▶ EXERCISE BRIEF
Print every line of the material exactly.

- Opening Delimiter -

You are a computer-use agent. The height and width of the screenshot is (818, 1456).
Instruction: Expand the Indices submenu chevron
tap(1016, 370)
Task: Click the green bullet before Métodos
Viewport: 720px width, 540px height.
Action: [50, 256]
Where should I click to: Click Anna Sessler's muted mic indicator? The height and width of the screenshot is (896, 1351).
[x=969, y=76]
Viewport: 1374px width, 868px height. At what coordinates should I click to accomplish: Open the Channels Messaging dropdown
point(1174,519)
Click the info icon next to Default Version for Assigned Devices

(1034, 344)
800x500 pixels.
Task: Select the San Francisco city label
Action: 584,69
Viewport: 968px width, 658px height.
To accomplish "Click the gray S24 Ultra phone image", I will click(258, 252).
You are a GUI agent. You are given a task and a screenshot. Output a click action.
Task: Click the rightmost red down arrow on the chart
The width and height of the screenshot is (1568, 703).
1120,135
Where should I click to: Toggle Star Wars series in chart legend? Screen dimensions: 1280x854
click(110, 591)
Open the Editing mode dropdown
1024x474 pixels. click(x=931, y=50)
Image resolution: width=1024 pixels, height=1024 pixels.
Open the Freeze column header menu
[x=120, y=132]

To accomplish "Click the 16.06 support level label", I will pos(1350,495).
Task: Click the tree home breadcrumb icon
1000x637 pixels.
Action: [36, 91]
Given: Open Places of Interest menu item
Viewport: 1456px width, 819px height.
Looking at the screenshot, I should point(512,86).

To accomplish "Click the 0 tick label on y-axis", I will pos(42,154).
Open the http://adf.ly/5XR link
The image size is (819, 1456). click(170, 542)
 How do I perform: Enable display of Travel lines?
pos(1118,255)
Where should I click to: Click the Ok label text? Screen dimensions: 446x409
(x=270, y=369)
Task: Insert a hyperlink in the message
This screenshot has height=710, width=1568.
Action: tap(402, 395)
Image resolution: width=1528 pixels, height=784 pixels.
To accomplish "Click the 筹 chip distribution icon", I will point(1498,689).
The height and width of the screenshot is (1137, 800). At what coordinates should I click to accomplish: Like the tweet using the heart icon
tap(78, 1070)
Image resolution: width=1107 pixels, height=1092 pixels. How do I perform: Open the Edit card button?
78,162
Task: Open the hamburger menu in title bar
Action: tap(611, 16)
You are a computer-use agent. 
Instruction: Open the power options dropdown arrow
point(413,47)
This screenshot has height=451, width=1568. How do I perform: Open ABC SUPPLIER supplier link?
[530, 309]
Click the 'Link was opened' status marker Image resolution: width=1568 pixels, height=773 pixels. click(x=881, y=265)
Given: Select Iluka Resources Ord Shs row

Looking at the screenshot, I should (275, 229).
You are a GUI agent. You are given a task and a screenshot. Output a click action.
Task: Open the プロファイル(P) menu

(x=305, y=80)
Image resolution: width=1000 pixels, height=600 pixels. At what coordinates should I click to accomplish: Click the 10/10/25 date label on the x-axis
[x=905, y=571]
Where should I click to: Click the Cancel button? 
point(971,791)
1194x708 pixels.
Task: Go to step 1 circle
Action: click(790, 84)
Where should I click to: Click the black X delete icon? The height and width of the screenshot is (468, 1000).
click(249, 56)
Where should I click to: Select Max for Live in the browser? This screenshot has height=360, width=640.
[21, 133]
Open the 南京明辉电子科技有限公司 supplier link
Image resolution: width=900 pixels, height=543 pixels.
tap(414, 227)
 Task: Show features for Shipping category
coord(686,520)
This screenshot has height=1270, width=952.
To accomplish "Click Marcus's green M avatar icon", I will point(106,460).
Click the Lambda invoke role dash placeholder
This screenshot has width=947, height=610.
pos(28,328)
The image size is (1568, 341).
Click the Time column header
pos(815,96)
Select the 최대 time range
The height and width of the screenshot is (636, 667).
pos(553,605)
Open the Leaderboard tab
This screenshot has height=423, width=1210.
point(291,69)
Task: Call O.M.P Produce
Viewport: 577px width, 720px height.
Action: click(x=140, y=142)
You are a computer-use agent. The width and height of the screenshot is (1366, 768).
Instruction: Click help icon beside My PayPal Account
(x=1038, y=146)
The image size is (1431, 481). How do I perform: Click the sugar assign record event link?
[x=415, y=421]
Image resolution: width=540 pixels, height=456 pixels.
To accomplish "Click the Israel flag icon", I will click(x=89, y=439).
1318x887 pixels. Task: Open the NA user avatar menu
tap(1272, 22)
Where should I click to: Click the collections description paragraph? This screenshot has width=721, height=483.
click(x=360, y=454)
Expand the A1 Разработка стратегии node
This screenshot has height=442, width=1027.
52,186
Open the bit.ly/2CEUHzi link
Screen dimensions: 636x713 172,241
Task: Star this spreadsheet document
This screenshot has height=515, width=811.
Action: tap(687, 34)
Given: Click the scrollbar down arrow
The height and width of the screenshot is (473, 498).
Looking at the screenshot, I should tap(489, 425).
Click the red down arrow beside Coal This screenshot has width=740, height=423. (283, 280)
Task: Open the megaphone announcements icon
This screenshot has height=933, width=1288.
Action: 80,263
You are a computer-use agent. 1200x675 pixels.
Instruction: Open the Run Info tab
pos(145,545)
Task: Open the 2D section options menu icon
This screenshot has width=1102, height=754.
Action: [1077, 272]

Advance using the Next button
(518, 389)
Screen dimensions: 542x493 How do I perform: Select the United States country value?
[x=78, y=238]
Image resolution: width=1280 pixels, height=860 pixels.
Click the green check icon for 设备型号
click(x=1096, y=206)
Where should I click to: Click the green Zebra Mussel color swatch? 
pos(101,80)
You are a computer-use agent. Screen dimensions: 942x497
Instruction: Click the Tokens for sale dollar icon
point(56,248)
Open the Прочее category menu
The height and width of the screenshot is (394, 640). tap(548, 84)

- Closing Delimiter -

▶ COMPLETED EXERCISE
You are a computer-use agent. The height and width of the screenshot is (818, 1456).
Instruction: Expand the Indices submenu chevron
tap(1016, 370)
Task: Click the green bullet before Métodos
Viewport: 720px width, 540px height.
Action: [50, 256]
Where should I click to: Click Anna Sessler's muted mic indicator? The height and width of the screenshot is (896, 1351).
[x=969, y=76]
Viewport: 1374px width, 868px height. At what coordinates should I click to accomplish: Open the Channels Messaging dropdown
point(1174,519)
Click the info icon next to Default Version for Assigned Devices

(1034, 344)
800x500 pixels.
Task: Select the San Francisco city label
Action: 584,69
Viewport: 968px width, 658px height.
To accomplish "Click the gray S24 Ultra phone image", I will click(258, 252).
You are a GUI agent. You are given a task and a screenshot. Output a click action.
Task: Click the rightmost red down arrow on the chart
The width and height of the screenshot is (1568, 703).
1120,135
Where should I click to: Toggle Star Wars series in chart legend? Screen dimensions: 1280x854
click(110, 591)
Open the Editing mode dropdown
1024x474 pixels. click(x=931, y=50)
Image resolution: width=1024 pixels, height=1024 pixels.
Open the Freeze column header menu
[x=120, y=132]

To accomplish "Click the 16.06 support level label", I will pos(1350,495).
Task: Click the tree home breadcrumb icon
1000x637 pixels.
Action: [36, 91]
Given: Open Places of Interest menu item
Viewport: 1456px width, 819px height.
Looking at the screenshot, I should point(512,86).

To accomplish "Click the 0 tick label on y-axis", I will pos(42,154).
Open the http://adf.ly/5XR link
The image size is (819, 1456). click(170, 542)
 How do I perform: Enable display of Travel lines?
pos(1118,255)
Where should I click to: Click the Ok label text? Screen dimensions: 446x409
(x=270, y=369)
Task: Insert a hyperlink in the message
This screenshot has height=710, width=1568.
Action: tap(402, 395)
Image resolution: width=1528 pixels, height=784 pixels.
To accomplish "Click the 筹 chip distribution icon", I will point(1498,689).
The height and width of the screenshot is (1137, 800). At what coordinates should I click to accomplish: Like the tweet using the heart icon
tap(78, 1070)
Image resolution: width=1107 pixels, height=1092 pixels. How do I perform: Open the Edit card button?
78,162
Task: Open the hamburger menu in title bar
Action: tap(611, 16)
You are a computer-use agent. 
Instruction: Open the power options dropdown arrow
point(413,47)
This screenshot has height=451, width=1568. How do I perform: Open ABC SUPPLIER supplier link?
[530, 309]
Click the 'Link was opened' status marker Image resolution: width=1568 pixels, height=773 pixels. click(x=881, y=265)
Given: Select Iluka Resources Ord Shs row

Looking at the screenshot, I should (275, 229).
You are a GUI agent. You are given a task and a screenshot. Output a click action.
Task: Open the プロファイル(P) menu

(x=305, y=80)
Image resolution: width=1000 pixels, height=600 pixels. At what coordinates should I click to accomplish: Click the 10/10/25 date label on the x-axis
[x=905, y=571]
Where should I click to: Click the Cancel button? 
point(971,791)
1194x708 pixels.
Task: Go to step 1 circle
Action: click(790, 84)
Where should I click to: Click the black X delete icon? The height and width of the screenshot is (468, 1000).
click(249, 56)
Where should I click to: Select Max for Live in the browser? This screenshot has height=360, width=640.
[21, 133]
Open the 南京明辉电子科技有限公司 supplier link
Image resolution: width=900 pixels, height=543 pixels.
tap(414, 227)
 Task: Show features for Shipping category
coord(686,520)
This screenshot has height=1270, width=952.
To accomplish "Click Marcus's green M avatar icon", I will point(106,460).
Click the Lambda invoke role dash placeholder
This screenshot has width=947, height=610.
pos(28,328)
The image size is (1568, 341).
Click the Time column header
pos(815,96)
Select the 최대 time range
The height and width of the screenshot is (636, 667).
pos(553,605)
Open the Leaderboard tab
This screenshot has height=423, width=1210.
point(291,69)
Task: Call O.M.P Produce
Viewport: 577px width, 720px height.
Action: click(x=140, y=142)
You are a computer-use agent. The width and height of the screenshot is (1366, 768).
Instruction: Click help icon beside My PayPal Account
(x=1038, y=146)
The image size is (1431, 481). How do I perform: Click the sugar assign record event link?
[x=415, y=421]
Image resolution: width=540 pixels, height=456 pixels.
To accomplish "Click the Israel flag icon", I will click(x=89, y=439).
1318x887 pixels. Task: Open the NA user avatar menu
tap(1272, 22)
Where should I click to: Click the collections description paragraph? This screenshot has width=721, height=483.
click(x=360, y=454)
Expand the A1 Разработка стратегии node
This screenshot has height=442, width=1027.
52,186
Open the bit.ly/2CEUHzi link
Screen dimensions: 636x713 172,241
Task: Star this spreadsheet document
This screenshot has height=515, width=811.
Action: tap(687, 34)
Given: Click the scrollbar down arrow
The height and width of the screenshot is (473, 498).
Looking at the screenshot, I should tap(489, 425).
Click the red down arrow beside Coal This screenshot has width=740, height=423. (283, 280)
Task: Open the megaphone announcements icon
This screenshot has height=933, width=1288.
Action: 80,263
You are a computer-use agent. 1200x675 pixels.
Instruction: Open the Run Info tab
pos(145,545)
Task: Open the 2D section options menu icon
This screenshot has width=1102, height=754.
Action: [1077, 272]

Advance using the Next button
(518, 389)
Screen dimensions: 542x493 How do I perform: Select the United States country value?
[x=78, y=238]
Image resolution: width=1280 pixels, height=860 pixels.
Click the green check icon for 设备型号
click(x=1096, y=206)
Where should I click to: Click the green Zebra Mussel color swatch? 
pos(101,80)
You are a computer-use agent. Screen dimensions: 942x497
Instruction: Click the Tokens for sale dollar icon
point(56,248)
Open the Прочее category menu
The height and width of the screenshot is (394, 640). tap(548, 84)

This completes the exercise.